Bereits erfolgreich umgesetzte Referenzprojekte im Bereich der konzentrierenden und nicht-konzentrierenden Solarthermie sowie verschiedene Maßnahmen zur Wärmerückgewinnung und Steigerung der Energieeffizienz stellen eine Chance für deutsche Unternehmen und Technologien dar. Auf diesen Referenzen kann weiter aufgebaut. Zunehmendes Bewusstsein der jordanischen Marktteilnehmer und des Industriesektors für solche Anwendungen und ihre wirtschaftliche Machbarkeit verstärken das Potenzial. Auch die Abkehr von der Photovoltaik aufgrund begrenzter Netzkapazitäten wird den Industriesektor weiter motivieren, sich neuen Lösungen zuzuwenden. Deutsche Unternehmen, die in den jordanischen Erneuerbare-Energien-Markt einsteigen wollen, sollten diese neue Entwicklung berücksichtigen.

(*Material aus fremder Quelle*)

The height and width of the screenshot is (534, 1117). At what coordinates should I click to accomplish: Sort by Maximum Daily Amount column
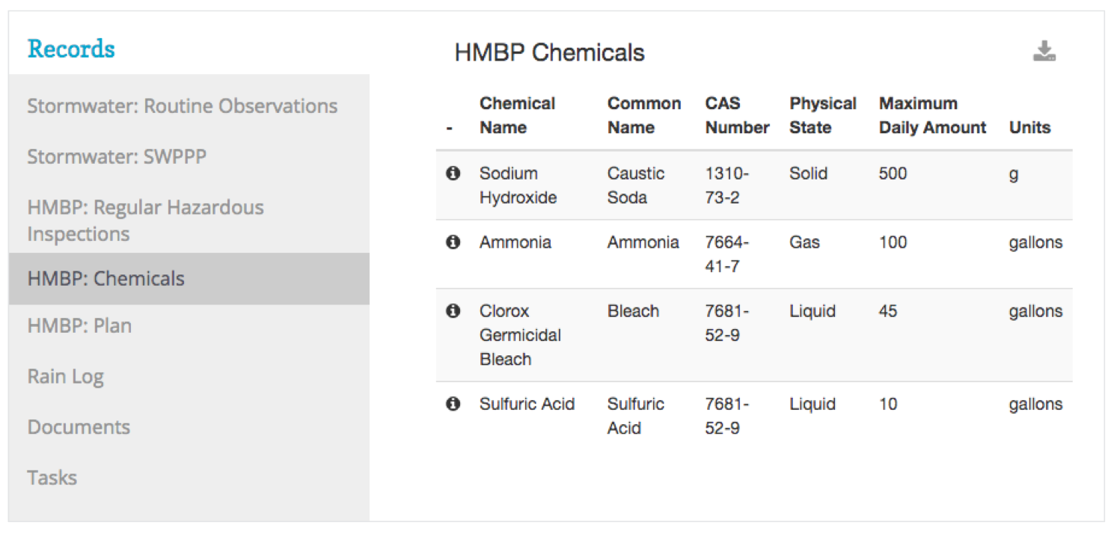click(x=932, y=115)
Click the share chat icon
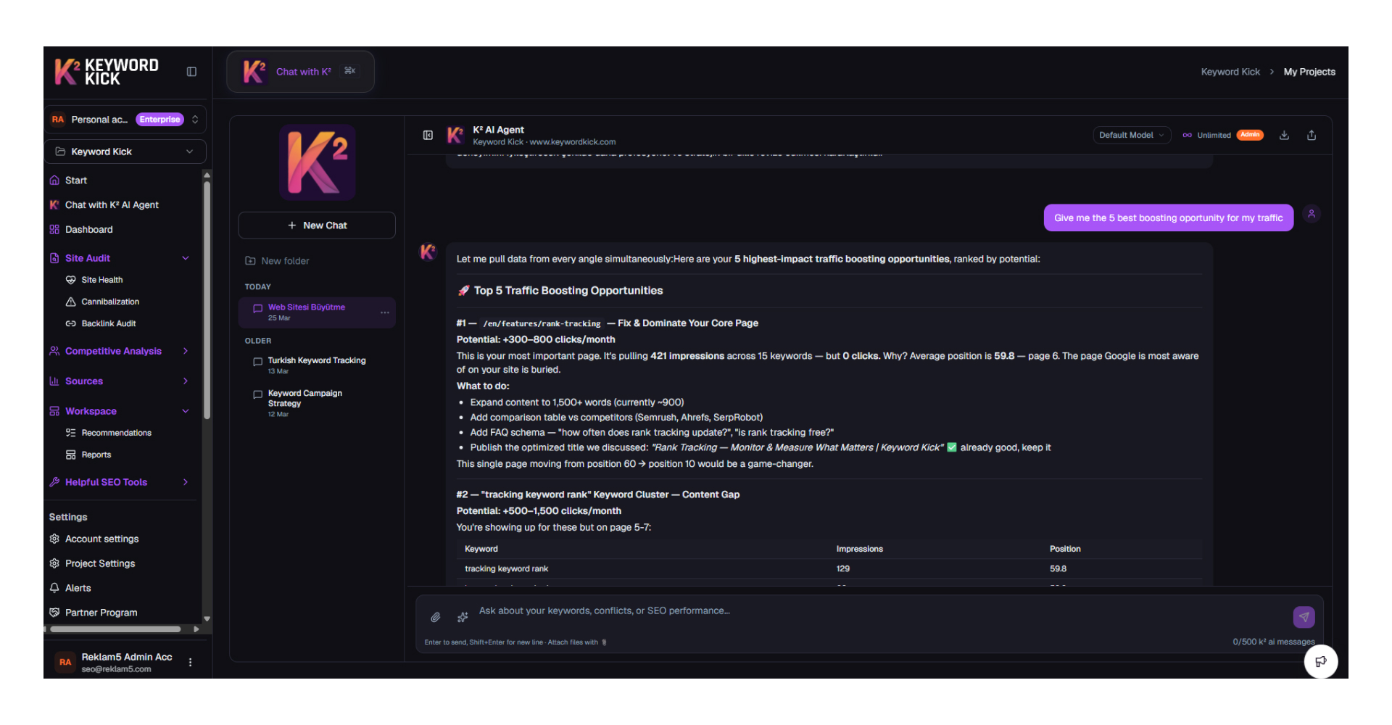This screenshot has width=1392, height=725. [1311, 136]
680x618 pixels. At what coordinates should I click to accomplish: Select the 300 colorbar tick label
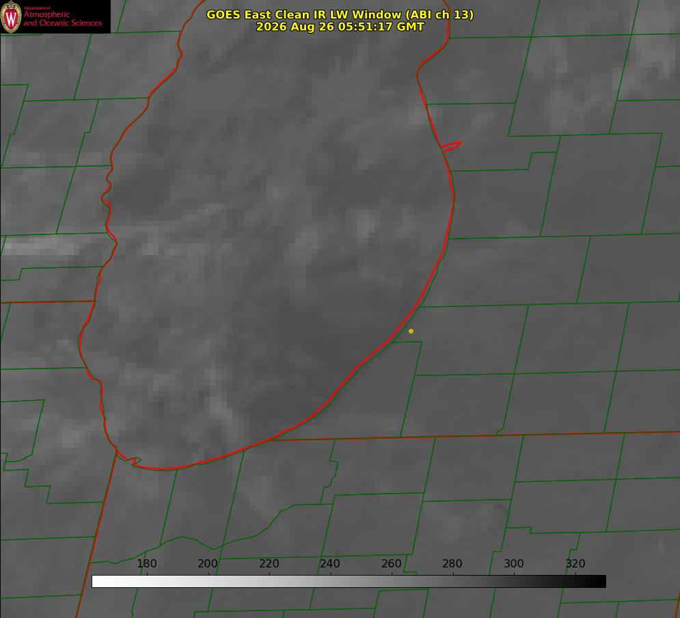514,563
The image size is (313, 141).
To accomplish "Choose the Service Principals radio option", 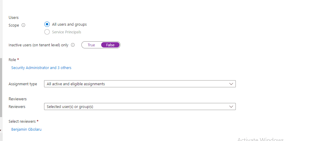I will [47, 32].
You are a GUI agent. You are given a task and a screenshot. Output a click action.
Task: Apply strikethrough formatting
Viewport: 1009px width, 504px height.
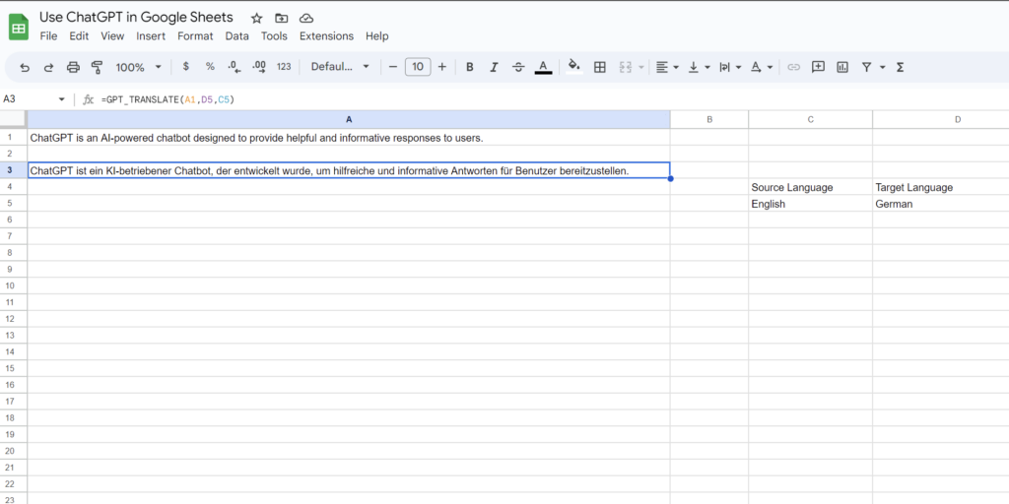(x=518, y=67)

Jordanien unterstützt Erneuerbare-Energien- und Energieeffizienz-Maßnahmen, indem es alle dafür benötigte Komponenten von der Zoll- und Umsatzsteuer befreit. Darüber hinaus sind Komponenten europäischen Ursprungs aufgrund des Freihandelsabkommens vom Zoll befreit. Auch Investitionsanreize wie "Freihandelszonen" und "Entwicklungszonen" mit besonderen Konditionen können für deutsche Hersteller eine attraktive Option sein, um Produktions- oder Montageaktivitäten nach Jordanien zu verlagern.

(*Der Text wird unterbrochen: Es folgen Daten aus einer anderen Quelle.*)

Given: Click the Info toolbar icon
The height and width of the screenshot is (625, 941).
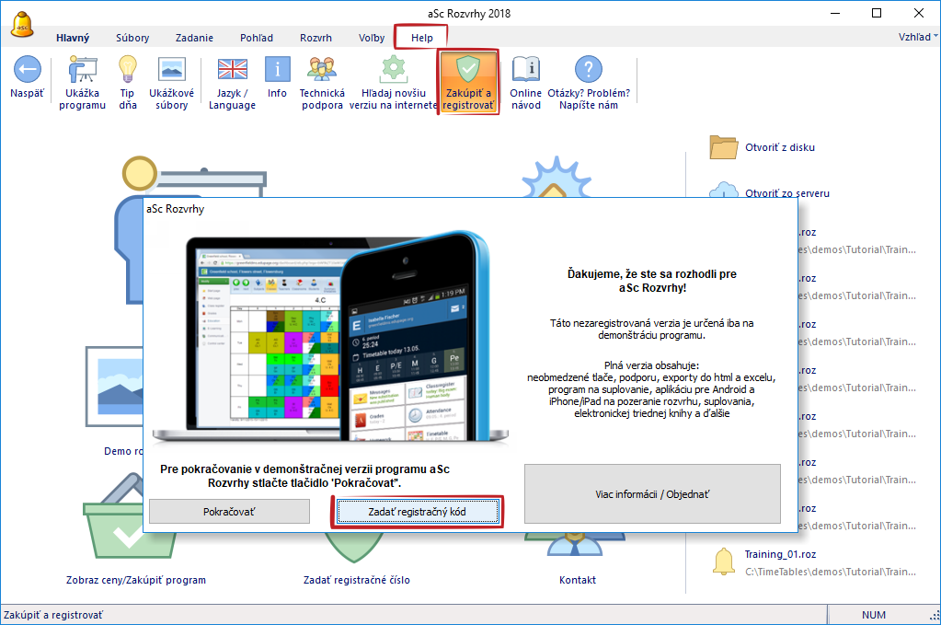Looking at the screenshot, I should [x=277, y=71].
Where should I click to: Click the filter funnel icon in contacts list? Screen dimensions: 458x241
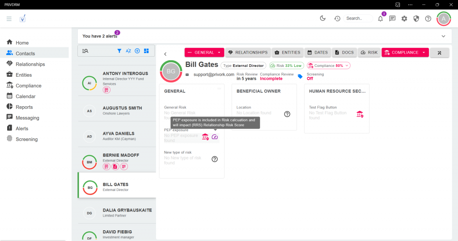pyautogui.click(x=119, y=51)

Jordanien verfügt über kompetente lokale Bauunternehmen, was die Umsetzung deutscher Lösungen erleichtert. Andererseits stellt die Projektentwicklung eine große Herausforderung dar. Gründe dafür sind die Unsicherheiten bei der Erfassung von Lastprofilen, Systemdesigns und Integrationskonzepten. Die Endkunden sind oft nicht bereit, für Ingenieurleistungen zu bezahlen. PEP Aktivitäten kommen dieser Herausforderung entgegen, indem sie den Endnutzern kostenlose Unterstützung bei der Projektentwicklung bieten und das Projekt in die Phase der Umsetzungsreife bringen. Auch Finanzierungsbeschränkungen und Bedenken der Endnutzer, die Investitionen in andere Aspekte wie Produktionssteigerungen, insbesondere im Industriesektor, den Vorrang geben, können mit dem ESCO-Ansatz angegangen werden, bei dem private Entwickler das Projekt abwickeln und dem Kunden das Risiko abnehmen.

Unterstützung des PEP

Die Aktivitäten des lokalen PEP Teams werden weiter dazu beitragen, den Solarthermie-Markt in Jordanien zu beschleunigen, indem sie interessierten Endnutzern kostenlose Projektentwicklungsdienste anbieten. Das PEP ist seit 2018 in Jordanien mit dem Schwerpunkt auf Photovoltaik aktiv. Mehrere Referenzprojekte konnten erfolgreich begleitet werden, in denen Abnehmer durch deutsche Unternehmen und Technologie Kosteneinsparungen und Nachhaltigkeitsziele erreicht haben.

Das PEP wird seinen Schwerpunkt künftig auf Solarthermie, Energieeffizienz und Wärmerückgewinnung verlagern, um deutsche Unternehmen und Technologien mit lokalen Abnehmern zu verbinden.